• Extrait du texte:
* * * * * * *
Vu la procédure suivante :
Procédure contentieuse antérieure :
La SAS Victoria Square a demandé au tribunal administratif de Paris de condamner la Ville de Paris à lui verser la somme de 985 807 euros, à parfaire, au titre des préjudices subis entre octobre 2017 et septembre 2019 en raison des travaux de rénovation réalisés au théâtre du Châtelet.
Par un jugement n° 2117192 du 28 juin 2023, le tribunal administratif de Paris a rejeté sa demande.
Procédure devant la cour :
Par une requête enregistrée le 29 août 2023, la société Victoria Square, représentée par Me Dumont, demande à la cour :
1°) d'annuler ce jugement ;
2°) de condamner la Ville de Paris à lui verser la somme de 985 807 euros, à parfaire, au titre des préjudices subis entre octobre 2017 et septembre 2019 en raison des travaux de rénovation réalisés au théâtre du Châtelet ;
3°) de mettre à la charge de la Ville de Paris la somme de 5 000 euros au titre de l'article L. 761-1 du code de justice administrative.
* * * * * * *
• Consignes:
**a)** Pour chacune des affirmations suivantes, indiquez par oui ou par non si elle concorde avec l'extrait sur le théâtre du Châtelet, puis citez mot pour mot les termes de l'extrait qui le déterminent. (i) Le tribunal administratif de Paris a rejeté la demande de la société Victoria Square. (ii) La requête devant la cour a été enregistrée le 28 juin 2023. (iii) La société réclame 5 000 euros au titre de l'article L. 761-1 du code de justice administrative.
**b)** Poursuivez la rédaction de l'extrait sur le théâtre du Châtelet à partir de la dernière phrase qui y figure.
* * * * * * *
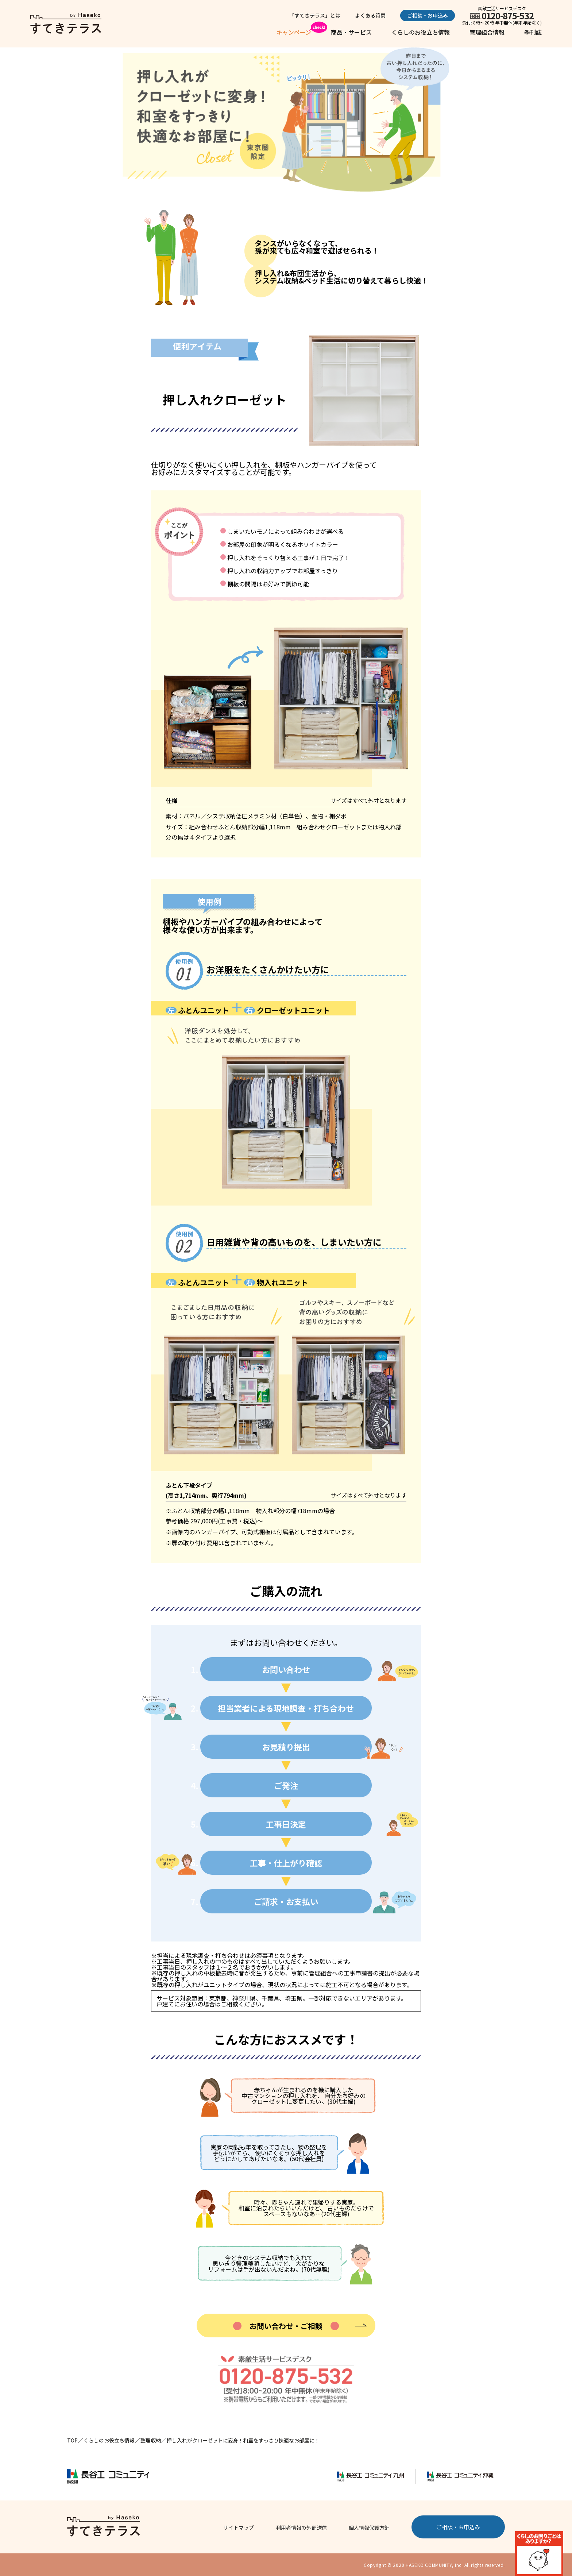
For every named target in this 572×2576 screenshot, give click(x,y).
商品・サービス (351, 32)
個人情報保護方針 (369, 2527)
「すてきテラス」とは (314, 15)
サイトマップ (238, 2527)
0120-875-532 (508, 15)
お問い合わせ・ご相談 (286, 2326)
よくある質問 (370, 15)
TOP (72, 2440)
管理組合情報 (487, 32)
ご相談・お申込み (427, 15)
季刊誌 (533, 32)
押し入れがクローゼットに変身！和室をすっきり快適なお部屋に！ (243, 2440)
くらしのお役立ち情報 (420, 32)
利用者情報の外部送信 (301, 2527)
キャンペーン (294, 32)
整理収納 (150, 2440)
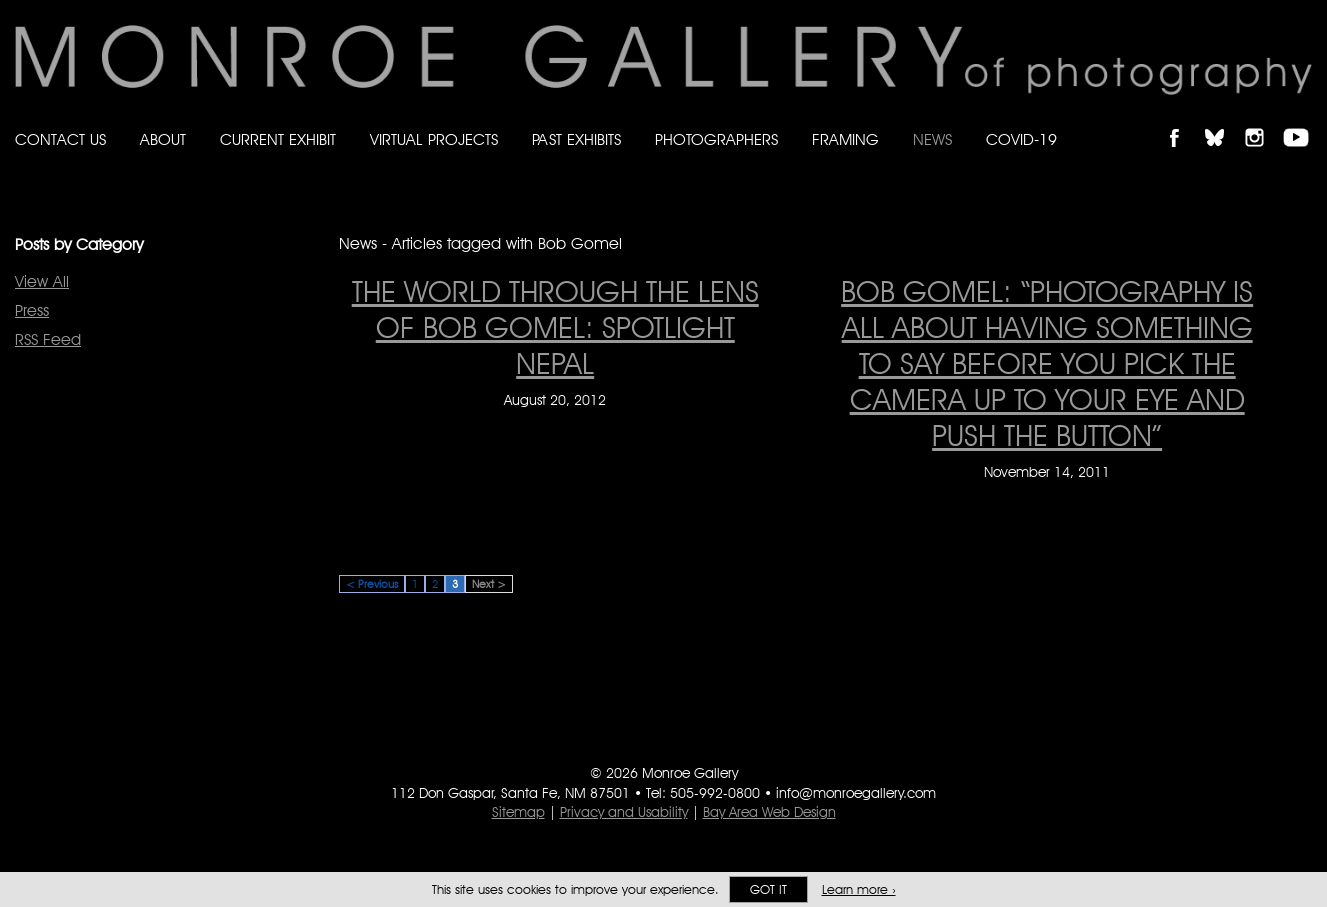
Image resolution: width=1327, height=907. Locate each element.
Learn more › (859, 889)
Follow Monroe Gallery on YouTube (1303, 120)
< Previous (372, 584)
* * * * * * *
• Réponses dans l'ordre:
**a)**
(i) Oui : « le tribunal administratif de Paris a rejeté sa demande »
(ii) Non : « Par une requête enregistrée le 29 août 2023 »
(iii) Oui : « la somme de 5 000 euros au titre de l'article L. 761-1 du code de justice administrative »

**b)**
Elle soutient que :
- le jugement attaqué est entaché d'erreur manifeste d'appréciation et d'une dénaturation des pièces du dossier ;
- la responsabilité sans faute de l'administration en raison de dommages de travaux publics est engagée dès lors que les deux conditions nécessaires que sont l'existence d'un lien de causalité et l'existence d'un préjudice anormal et spécial sont réunies.
Par un mémoire en défense, enregistré le 15 novembre 2023, la Ville de Paris, représentée par Me Léron, conclut au rejet de la requête et à ce que la somme de 4 000 euros soit mise à la charge de la société Victoria Square au titre de l'article L. 761-1 du code de justice administrative.
Elle soutient que les moyens soulevés par la société Victoria Square ne sont pas fondés.
Par une ordonnance du 3 juillet 2024, la clôture de l'instruction a été fixée au 5 août 2024 à 12 heures.
Un mémoire, présenté par la société Victoria Square, a été enregistré le 11 septembre 2024.
Vu les autres pièces du dossier ;
Vu le code de justice administrative.
Les parties ont été régulièrement averties du jour de l'audience.
Ont été entendus au cours de l'audience publique :
- le rapport de Mme Vrignon-Villalba,
- les conclusions de Mme Bernard, rapporteure publique,
- et les observations de Me Pelé, pour la société Victoria Square, et de Me Léron pour la Ville de Paris.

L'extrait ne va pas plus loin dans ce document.